如果我有一个内核,它回顾最后的 Xmins 并计算 float[] 中所有值的平均值,如果所有线程没有同时执行同一行代码,我会遇到性能下降吗?
例如:假设@ x=1500,过去 2 小时有 500 个数据点。
@ x = 1510,过去 2 小时有 300 个数据点。
x = 1500 处的线程必须回溯 500 个位置,而 x = 1510 处的线程只回溯 300,因此后面的线程将在第一个线程完成之前移动到下一个位置。
这通常是一个问题吗?
编辑:示例代码。对不起,但它在 C# 中,因为我打算使用 CUDAfy.net。希望它提供了我需要运行的编程结构类型的粗略概念(实际代码更复杂但结构相似)。任何关于这是否适用于 GPU / 协处理器或仅适用于 CPU 的评论将不胜感激。
public void PopulateMeanArray(float[] data)
{
float lookFwdDistance = 108000000000f;
float lookBkDistance = 12000000000f;
int counter = thread.blockIdx.x * 1000; //Ensures unique position in data is written to (assuming i have less than 1000 entries).

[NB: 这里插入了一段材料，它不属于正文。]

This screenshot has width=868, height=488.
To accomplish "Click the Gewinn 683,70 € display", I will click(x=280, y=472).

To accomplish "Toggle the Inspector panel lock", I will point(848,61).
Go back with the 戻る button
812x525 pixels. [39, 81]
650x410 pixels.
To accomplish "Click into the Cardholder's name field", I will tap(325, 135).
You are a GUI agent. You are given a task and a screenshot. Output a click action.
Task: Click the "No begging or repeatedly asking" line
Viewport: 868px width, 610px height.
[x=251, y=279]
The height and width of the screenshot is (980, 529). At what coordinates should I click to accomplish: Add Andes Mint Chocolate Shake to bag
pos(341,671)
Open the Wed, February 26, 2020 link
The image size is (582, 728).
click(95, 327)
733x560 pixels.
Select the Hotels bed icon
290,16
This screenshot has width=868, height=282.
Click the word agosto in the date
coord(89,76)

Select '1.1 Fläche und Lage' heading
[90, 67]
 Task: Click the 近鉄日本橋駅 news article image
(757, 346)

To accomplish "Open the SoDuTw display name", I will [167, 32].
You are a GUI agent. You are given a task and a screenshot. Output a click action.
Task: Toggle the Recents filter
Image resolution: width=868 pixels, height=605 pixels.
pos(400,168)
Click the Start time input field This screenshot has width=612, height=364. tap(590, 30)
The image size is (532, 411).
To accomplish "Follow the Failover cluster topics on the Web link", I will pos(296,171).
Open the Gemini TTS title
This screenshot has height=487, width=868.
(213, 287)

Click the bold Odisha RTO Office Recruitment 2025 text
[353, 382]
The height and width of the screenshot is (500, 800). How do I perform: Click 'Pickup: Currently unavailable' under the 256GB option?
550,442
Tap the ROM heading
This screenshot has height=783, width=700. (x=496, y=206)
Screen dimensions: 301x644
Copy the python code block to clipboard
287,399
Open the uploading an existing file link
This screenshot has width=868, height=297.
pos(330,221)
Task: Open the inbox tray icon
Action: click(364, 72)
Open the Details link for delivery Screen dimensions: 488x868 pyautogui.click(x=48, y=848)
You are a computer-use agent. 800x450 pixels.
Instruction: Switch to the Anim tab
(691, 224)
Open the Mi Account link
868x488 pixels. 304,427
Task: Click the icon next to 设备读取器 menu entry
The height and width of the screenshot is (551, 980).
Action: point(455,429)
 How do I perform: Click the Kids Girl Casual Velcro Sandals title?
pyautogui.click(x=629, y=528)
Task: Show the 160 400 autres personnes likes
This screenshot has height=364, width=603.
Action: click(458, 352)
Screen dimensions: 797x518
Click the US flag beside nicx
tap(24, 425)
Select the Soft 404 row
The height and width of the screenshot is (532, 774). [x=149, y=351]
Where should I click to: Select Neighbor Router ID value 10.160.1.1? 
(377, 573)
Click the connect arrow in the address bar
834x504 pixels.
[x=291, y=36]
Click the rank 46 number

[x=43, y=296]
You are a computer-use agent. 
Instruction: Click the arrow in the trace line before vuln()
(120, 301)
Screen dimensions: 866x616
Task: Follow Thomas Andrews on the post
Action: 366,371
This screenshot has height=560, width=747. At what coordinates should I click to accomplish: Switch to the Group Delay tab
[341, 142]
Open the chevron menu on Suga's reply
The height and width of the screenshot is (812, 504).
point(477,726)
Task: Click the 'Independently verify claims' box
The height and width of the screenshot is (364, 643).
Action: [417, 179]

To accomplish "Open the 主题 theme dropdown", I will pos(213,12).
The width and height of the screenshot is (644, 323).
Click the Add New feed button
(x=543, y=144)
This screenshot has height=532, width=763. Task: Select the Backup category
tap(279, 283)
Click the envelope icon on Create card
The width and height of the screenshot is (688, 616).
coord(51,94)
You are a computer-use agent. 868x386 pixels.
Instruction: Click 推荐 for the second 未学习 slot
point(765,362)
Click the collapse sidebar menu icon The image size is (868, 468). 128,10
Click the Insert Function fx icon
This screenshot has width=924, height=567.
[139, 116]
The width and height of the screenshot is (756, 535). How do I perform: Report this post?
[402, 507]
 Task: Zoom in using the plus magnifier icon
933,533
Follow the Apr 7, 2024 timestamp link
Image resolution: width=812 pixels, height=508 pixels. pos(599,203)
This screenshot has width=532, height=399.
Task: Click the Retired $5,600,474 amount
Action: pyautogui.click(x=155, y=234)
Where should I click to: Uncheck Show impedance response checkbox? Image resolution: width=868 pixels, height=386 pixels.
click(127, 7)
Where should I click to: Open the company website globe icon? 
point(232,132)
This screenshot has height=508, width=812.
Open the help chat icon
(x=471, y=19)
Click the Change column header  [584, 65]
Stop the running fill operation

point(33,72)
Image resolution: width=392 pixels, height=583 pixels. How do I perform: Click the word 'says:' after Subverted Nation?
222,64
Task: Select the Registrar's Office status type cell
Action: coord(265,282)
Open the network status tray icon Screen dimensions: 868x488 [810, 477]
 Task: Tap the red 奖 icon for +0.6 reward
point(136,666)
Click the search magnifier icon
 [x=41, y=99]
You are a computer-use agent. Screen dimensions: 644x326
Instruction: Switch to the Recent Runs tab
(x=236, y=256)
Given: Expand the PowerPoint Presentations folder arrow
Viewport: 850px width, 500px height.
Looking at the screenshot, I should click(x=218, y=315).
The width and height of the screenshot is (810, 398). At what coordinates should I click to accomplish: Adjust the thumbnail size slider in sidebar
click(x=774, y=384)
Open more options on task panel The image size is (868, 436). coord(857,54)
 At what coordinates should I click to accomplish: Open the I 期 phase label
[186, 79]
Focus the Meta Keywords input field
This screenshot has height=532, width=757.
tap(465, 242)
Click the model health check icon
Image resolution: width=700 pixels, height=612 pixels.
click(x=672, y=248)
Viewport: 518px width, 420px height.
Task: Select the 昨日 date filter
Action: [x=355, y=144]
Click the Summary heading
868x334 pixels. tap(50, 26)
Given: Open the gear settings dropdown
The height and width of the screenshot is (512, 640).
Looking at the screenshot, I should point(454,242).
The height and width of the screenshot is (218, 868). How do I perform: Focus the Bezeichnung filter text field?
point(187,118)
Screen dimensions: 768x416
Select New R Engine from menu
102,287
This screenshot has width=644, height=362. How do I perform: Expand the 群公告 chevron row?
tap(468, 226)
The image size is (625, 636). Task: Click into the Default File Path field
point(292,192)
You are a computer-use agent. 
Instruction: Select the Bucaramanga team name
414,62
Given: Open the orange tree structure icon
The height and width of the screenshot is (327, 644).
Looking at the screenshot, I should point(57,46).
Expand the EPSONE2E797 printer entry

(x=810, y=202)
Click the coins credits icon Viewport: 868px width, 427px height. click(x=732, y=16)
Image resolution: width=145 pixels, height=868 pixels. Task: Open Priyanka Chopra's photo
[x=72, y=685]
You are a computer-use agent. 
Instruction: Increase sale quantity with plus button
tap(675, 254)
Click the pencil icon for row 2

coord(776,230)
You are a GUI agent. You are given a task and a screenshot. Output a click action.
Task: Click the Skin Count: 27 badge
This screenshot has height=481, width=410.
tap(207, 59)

float numberOfTicksInLookBack = 0;
float sum = 0; //Stores the sum of difference between two time ticks during x min look back.
//Note:Time difference between each time tick is not consistent, therefore different value of numberOfTicksInLookBack at each position.
//Thread 1 could be working here.
for (float tickPosition = SDS.tick[thread.blockIdx.x]; SDS.tick[tickPosition] < SDS.tick[(tickPosition + lookFwdDistance)]; tickPosition++)
{
sum = 0;
numberOfTicksInLookBack = 0;
//Thread 2 could be working here. Is this warp divergence?
for(float pastPosition = tickPosition - 1; SDS.tick[pastPosition] > (SDS.tick[tickPosition - lookBkDistance]); pastPosition--)
{
sum += SDS.tick[pastPosition] - SDS.tick[pastPosition + 1];
numberOfTicksInLookBack++;
}
data[counter] = sum/numberOfTicksInLookBack;
counter++;
}
}